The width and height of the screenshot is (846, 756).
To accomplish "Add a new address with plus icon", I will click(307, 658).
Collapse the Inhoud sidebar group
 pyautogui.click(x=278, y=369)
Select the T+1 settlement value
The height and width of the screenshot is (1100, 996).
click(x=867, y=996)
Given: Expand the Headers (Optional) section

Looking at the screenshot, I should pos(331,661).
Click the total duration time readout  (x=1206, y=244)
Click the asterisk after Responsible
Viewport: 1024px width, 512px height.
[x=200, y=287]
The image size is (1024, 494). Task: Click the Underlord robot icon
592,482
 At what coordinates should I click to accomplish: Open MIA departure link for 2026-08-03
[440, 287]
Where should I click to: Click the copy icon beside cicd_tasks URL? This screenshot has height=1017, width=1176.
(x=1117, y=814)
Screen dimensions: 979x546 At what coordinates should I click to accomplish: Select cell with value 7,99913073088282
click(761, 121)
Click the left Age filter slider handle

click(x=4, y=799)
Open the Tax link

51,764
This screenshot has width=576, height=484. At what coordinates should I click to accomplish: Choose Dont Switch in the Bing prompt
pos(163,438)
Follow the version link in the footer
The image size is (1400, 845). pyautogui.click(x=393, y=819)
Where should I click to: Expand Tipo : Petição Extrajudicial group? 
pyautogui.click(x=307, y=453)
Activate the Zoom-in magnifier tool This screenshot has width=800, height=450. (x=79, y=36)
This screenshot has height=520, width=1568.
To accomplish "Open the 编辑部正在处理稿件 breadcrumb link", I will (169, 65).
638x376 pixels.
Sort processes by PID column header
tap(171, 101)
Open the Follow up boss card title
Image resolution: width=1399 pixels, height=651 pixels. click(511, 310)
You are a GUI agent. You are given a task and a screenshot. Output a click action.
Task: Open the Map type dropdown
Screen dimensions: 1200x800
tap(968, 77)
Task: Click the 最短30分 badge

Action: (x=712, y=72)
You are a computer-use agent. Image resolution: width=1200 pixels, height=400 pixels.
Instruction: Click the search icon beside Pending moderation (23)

- **Task**:
Across the records above, tally the lines that contain "will" and return the number alone.

- **Solved problem**:
2